The disjunctive normal form is the dual of CNF. We define a cube to be a conjunction \( (l_1 \land l_2 \land … \land l_n) \) of literals. A cube is contradictory if it contains a literal and its negation. A formula is in disjunctive normal form (DNF) if it is a disjunction of cubes.

Example

The formula \( (a \land \neg b) \lor (\neg a \land \neg b \land c) \) is in DNF.

Checking whether a DNF formula is satisfiable is easy: as the formula is a disjunction of cubes, each non-contradictory cube corresponds to one or more satisfying truth assignments.

Example

The DNF formula \( (a \land \neg b) \lor (\neg a \land \neg b \land c) \) over the three variables \( \Set{a,b,c} \) has three satisfying truth assignments:

• ​ The cube \( (a \land \neg b) \) corresponds to \( \Set{a \mapsto \True, b \mapsto \False, c \mapsto \False} \) and \( \Set{a \mapsto \True, b \mapsto \False, c \mapsto \True} \).

• ​ The cube \( (\neg a \land \neg b \land c) \) corresponds to \( \Set{a \mapsto \False, b \mapsto \False, c \mapsto \True} \).

However, this fact does not make SAT solving trivial: translating a formula to DNF can require exponential time and space in the worst case.

Example

Consider the parity formula \( x_1 \Xor x_2 \Xor \ldots \Xor x_n \).
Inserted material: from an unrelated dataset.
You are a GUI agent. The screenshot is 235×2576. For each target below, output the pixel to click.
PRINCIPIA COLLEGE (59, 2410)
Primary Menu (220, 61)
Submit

Its minimal DNF consists of \( 2^{n-1} \) cubes of length \( n \). For instance, when \( n = 3 \), the DNF of \( x_1 \Xor x_2 \Xor x_3 \) is \begin{eqnarray*} (\neg x_1 \land \neg x_2 \land x_3) &{\lor}&\\\\ (\neg x_1 \land x_2 \land \neg x_3) &{\lor}&\\\\ (x_1 \land \neg x_2 \land \neg x_3) &{\lor}&\\\\ (x_1 \land x_2 \land x_3) \end{eqnarray*}

As with CNF (recall the section CNF Translations), a formula can be translated to DNF by local rewriting rules:

• ​ removing other binary operands but disjunction and conjunction,

• ​ pushing negations next to variables, and

• ​ pushing disjunctions outside of conjunctions with the rule \( {\EHS \land (\LHS \lor \RHS)} \Trans {(\EHS \land \LHS) \lor (\EHS \land \RHS)} \)

For small formulas, the DNF can also be directly read from the truth table by observing that a cube \( (l_1 \land … \land l_k) \) “includes” all the rows in which \( l_1,…,l_k \) are all true.

Example

Consider the formula \( (a \land b) \Xor c \) with the truth table below. \[\begin{array}{ccc|c|c@{}} a & b & c & (a \land b) & (a \land b) \Xor c \\\\ \hline \False & \False & \False & \False & \False \\\\ \False & \False & \True & \False & \True \\\\ \False & \True & \False & \False & \False \\\\ \False & \True & \True & \False & \True \\\\ \True & \False & \False & \False & \False \\\\ \True & \False & \True & \False & \True \\\\ \True & \True & \False & \True & \True \\\\ \True & \True & \True & \True & \False \\\\ \end{array}\] Now the cube \( (\neg a \land \neg b \land c) \) includes the second row in which \( a \) and \( b \) are false and \( c \) is true. Including all the rows, and only those, in which \( (a \land b) \Xor c \) is \( \True \) by adding cubes, we get the DNF formula \begin{equation} (\neg a \land \neg b \land c) \lor (\neg a \land b \land c) \lor (a \land \neg b \land c) \lor (a \land b \land \neg c) \end{equation}